Cancellation Of Insurance Policy

Insured persons in Grand Prairie, Frisco, Arlington, Aledo, Fort Worth, Dallas, Mesquite, Garland, and other places in the state may be adversely affected when an insurance company cancels a policy. If no claim is being made, or in the process of being made, then it may be a case of “no harm, no foul.” But what if the cancellation is first brought up when a claim is made?
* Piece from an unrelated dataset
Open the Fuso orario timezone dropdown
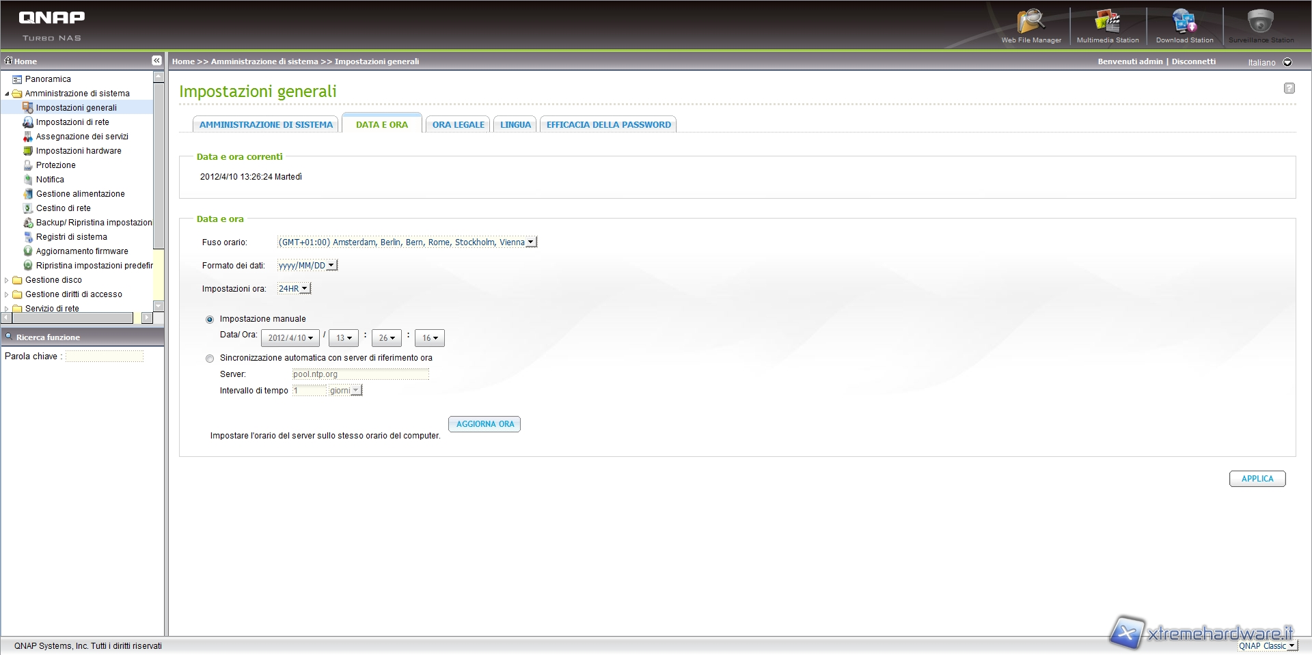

This is what happened in a 2001, case styled, Lois Jones v. Ray Insurance Gency a/k/a Azteca Insurance and / or Alamo Insurance, and Collision Clinic, Inc., State & County Mutual Fire Insurance Company and Harbor Insurance Managers. This is a Corpus Christi, Court of Appeals case that was affirmed in 2002 by the Texas Supreme Court.
Here are the facts:
Jones purchased a new 1998 Pontiac automobile and purchased a State & County Mutual Fire Insurance Company (insurer) insurance policy from Ray Insurance Agency a/k/a Azteca Insurance and/or Alamo Insurance (agent) and Harbor Insurance Managers, Inc. (Harbor) covering the automobile. She discussed with the agent that her sister lived with her, and was advised by him that would not be a problem, and as long as she paid the premiums on time she would have insurance. The policy excluded coverage for anyone residing with her age fourteen or over unless listed. She paid the November and December premium payments. The policy was effective from November 7, 1997 through May 7, 1998.
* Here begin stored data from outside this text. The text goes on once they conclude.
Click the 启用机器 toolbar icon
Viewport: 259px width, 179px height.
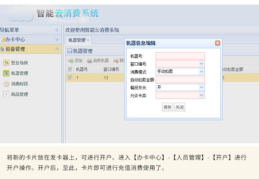tap(89, 61)
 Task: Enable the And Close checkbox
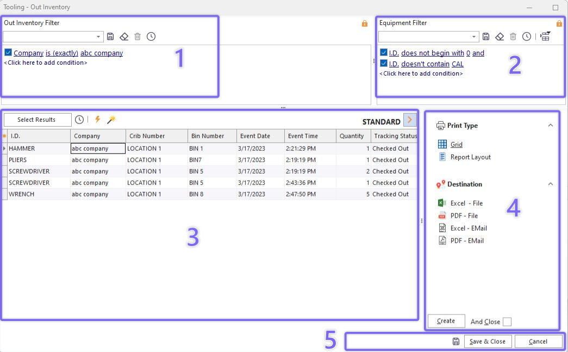(507, 322)
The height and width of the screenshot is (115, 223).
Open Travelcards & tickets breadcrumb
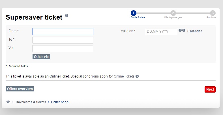[x=31, y=102]
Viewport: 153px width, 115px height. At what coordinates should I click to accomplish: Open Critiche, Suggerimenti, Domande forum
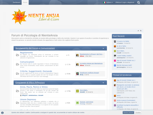(x=36, y=71)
On December 28, 1997, the auto was severely damaged when hit by another auto driven by an uninsured drunk driver. Her auto was towed to Collision Clinic, Inc. The day after the accident, Jones was told by the insurer that she was in the computer and was fully covered by the insurance policy. Thirty minutes later she was called and told she was not covered. At first she was told the policy was cancelled because she had not excluded her sister as a driver. Later she was told that the cancellation was because she had not provided a copy of her driver’s license. The insurer alleged the notice of cancellation was sent by letter on November 25, 1997, but Jones denies receiving the letter and notice of cancellation. The letter allegedly advised Jones that her insurance policy would be cancelled on December 4, 1997.
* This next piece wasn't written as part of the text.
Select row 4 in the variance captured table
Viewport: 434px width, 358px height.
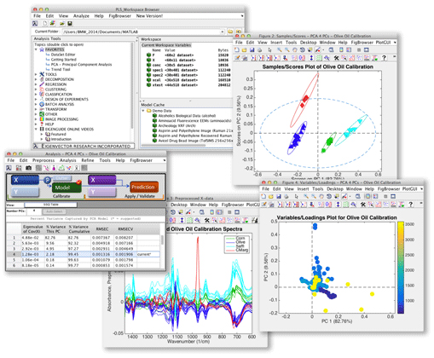[x=83, y=254]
This case discusses may aspects of “bad faith” insurance law.
One of the arguements by Jones and the only one discussed here is that the insurers accepted and retained the December premium payment. In ruling in favor of Jones the court cited the following;
If the policy was truly about to be cancelled why could Ray Insurance accept payment on behalf of Harbor? More importantly, why would Ms. Jones not receive refund check immediately? Instead Harbor processed the payment, thereby confirming that the policy was still in effect, and indicated to Ms. Jones that she had liability insurance. The course of conduct on the part of Ray Insurance and Harbor was completely inconsistent with any cancellation of the policy and effectively operated as a revocation of any purported cancellation.
As stated earlier, this case discusses many aspects of insurance law. It is a good read for an experienced Insurance Lawyer as well as for any other person who wants something to think about related to how some “cancellation” isssues are handled by the courts.